Meilleur que la légende Ali Daei ?
Deux ans plus tard, quand le technicien lutte pour redresser le FC Rostov et que son ancien protégé peine à exister sur le front de l’attaque du Rubin, les retrouvailles sont une évidence. Sous forme de prêt d’abord, Sardar Azmoun plante les buts qu’il faut et sauve les Bleus. Puis cette saison, sous un contrat a priori permanent – même si son transfert fait l’objet d’un litige devant le Tribunal arbitral du sport entre Rubin et Rostov –, les premiers estimant que les seconds n’ont pas correctement levé l’option d’achat. Ils ont probablement compris un peu tard que leur ancien attaquant pouvait rapporter bien plus que ce qu’ils avaient imaginé dans un premier temps. Avec Azmoun dans ses rangs, la destinée du FC Rostov a changé radicalement. De candidat à la relégation, le club est passé à la Ligue des champions après avoir notamment atomisé l’Ajax d’Amsterdam en barrages. Dans le processus, Azmoun a marqué à quasiment chaque match important, que ce soit en validant la seconde place des siens en championnat la saison passée, ou en trompant les gardiens d’Anderlecht et de l’Ajax en préliminaires. Son but contre l’Atlético a mis fin à une disette de onze ans pour le football iranien en C1, Ali Karimi étant le dernier perse à avoir fait trembler les filets dans l’épreuve reine du Vieux Continent. Ce qui rend aujourd’hui logiques toutes les comparaisons flatteuses entre le gamin et les légendes passées du football perse. Il faut dire que selon ESPN, il serait même dans des temps de passage plus élevés que le mythique Ali Daei, 109 buts en 149 sélections tout de même.
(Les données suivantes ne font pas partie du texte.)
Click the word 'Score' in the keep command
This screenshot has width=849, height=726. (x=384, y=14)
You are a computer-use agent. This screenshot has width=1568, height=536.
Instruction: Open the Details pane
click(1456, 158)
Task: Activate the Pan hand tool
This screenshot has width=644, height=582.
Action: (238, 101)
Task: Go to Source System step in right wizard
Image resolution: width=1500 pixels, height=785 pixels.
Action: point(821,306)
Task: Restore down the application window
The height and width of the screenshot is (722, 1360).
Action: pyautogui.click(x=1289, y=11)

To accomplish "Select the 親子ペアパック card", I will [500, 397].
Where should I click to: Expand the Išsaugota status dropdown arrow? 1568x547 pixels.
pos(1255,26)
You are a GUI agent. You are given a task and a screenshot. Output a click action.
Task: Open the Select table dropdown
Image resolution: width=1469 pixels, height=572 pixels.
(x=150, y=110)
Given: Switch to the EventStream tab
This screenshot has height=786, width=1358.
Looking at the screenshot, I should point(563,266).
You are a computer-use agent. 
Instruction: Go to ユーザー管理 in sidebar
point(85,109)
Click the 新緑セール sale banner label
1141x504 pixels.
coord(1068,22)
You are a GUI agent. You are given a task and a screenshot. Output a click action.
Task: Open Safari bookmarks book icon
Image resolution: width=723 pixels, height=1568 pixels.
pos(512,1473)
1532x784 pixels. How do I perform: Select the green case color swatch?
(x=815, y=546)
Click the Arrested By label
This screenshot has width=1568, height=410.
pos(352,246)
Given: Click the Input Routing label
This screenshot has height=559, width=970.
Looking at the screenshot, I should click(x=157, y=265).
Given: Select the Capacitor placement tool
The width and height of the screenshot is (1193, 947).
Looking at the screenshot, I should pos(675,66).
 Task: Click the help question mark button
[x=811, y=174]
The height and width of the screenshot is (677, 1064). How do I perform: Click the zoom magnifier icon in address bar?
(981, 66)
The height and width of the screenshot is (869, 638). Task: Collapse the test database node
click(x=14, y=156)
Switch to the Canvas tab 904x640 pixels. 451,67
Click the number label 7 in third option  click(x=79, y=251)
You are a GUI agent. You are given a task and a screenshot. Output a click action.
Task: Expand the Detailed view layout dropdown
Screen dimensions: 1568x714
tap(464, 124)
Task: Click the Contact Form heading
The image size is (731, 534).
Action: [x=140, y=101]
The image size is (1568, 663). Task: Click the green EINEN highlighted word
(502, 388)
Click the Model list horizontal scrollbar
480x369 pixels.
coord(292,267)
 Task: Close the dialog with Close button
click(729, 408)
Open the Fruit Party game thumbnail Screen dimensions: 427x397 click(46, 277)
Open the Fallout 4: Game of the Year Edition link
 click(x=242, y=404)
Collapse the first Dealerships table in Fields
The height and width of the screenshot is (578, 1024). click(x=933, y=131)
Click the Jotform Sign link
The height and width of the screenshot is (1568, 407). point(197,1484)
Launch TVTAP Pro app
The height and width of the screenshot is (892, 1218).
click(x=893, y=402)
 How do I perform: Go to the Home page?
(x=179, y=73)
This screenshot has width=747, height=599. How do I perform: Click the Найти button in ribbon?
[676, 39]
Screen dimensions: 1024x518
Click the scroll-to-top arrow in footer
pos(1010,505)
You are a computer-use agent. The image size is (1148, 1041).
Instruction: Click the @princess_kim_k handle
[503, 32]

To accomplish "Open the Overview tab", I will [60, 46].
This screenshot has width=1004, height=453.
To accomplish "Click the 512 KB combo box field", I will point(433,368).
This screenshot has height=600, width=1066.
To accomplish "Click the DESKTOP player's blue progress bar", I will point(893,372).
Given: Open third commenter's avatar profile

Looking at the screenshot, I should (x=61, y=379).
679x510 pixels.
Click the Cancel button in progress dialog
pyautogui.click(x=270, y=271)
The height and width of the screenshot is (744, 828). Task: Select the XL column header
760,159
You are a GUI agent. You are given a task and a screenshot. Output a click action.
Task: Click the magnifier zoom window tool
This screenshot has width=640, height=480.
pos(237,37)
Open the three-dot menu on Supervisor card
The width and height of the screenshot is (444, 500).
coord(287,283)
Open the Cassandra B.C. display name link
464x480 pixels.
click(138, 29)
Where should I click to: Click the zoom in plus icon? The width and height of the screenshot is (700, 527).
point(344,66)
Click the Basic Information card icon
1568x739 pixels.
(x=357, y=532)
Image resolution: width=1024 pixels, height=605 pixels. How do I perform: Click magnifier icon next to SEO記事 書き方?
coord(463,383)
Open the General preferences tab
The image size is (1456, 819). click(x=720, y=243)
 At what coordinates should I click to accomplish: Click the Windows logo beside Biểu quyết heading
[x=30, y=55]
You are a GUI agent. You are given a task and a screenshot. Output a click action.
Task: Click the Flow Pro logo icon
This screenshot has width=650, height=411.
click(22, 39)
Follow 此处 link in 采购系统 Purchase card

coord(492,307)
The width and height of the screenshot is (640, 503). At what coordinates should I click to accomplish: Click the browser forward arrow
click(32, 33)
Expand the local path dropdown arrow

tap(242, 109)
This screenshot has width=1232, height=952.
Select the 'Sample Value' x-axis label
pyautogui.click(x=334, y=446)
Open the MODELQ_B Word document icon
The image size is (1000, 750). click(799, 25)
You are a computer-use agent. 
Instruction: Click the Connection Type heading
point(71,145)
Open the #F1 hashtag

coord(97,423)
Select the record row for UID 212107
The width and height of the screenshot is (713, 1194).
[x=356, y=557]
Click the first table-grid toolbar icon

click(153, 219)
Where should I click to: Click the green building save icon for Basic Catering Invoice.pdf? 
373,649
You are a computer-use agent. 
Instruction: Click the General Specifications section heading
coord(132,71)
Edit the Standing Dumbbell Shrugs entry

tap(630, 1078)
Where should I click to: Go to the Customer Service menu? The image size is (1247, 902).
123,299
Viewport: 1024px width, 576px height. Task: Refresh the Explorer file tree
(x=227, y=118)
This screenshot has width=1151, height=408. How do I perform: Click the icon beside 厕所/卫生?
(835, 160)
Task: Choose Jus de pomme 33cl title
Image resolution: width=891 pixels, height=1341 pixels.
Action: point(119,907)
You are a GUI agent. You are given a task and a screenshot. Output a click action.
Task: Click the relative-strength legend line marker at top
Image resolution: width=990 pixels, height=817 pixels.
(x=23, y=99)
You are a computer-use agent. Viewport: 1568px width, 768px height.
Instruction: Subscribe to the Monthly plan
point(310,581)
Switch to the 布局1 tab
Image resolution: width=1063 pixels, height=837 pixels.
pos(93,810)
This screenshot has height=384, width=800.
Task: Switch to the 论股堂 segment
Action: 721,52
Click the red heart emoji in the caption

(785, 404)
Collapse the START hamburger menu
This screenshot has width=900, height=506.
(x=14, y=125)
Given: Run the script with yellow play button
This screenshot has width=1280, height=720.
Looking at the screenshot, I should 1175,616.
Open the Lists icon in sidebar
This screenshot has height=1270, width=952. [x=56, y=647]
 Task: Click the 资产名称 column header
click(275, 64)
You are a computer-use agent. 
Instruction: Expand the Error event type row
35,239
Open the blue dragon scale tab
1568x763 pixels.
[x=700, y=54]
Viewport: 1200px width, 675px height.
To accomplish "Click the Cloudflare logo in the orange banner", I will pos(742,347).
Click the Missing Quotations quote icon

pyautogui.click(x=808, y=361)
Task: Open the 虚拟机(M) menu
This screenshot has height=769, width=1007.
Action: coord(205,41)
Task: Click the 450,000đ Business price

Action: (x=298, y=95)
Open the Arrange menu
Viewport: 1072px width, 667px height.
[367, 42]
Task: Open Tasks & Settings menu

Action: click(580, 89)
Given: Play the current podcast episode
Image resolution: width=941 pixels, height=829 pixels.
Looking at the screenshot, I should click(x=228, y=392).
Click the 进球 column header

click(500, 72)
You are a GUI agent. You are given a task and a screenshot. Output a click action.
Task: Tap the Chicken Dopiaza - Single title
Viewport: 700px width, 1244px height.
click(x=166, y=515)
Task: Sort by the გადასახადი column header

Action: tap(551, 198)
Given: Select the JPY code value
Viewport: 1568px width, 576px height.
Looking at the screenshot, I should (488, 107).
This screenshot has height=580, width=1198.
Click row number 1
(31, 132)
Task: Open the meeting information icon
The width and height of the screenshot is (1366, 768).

Ce dernier n’avait pas su s’imposer au Bayern Munich, le plus grand défi de sa carrière. Pour faire mieux, Azmoun devra apprendre à exister dans un top club des cinq grands championnats. Mais, a priori, il n’est pas pressé et compte rester en Russie jusqu’à la Coupe du monde 2018. Le second grand saut, ce sera pour plus tard.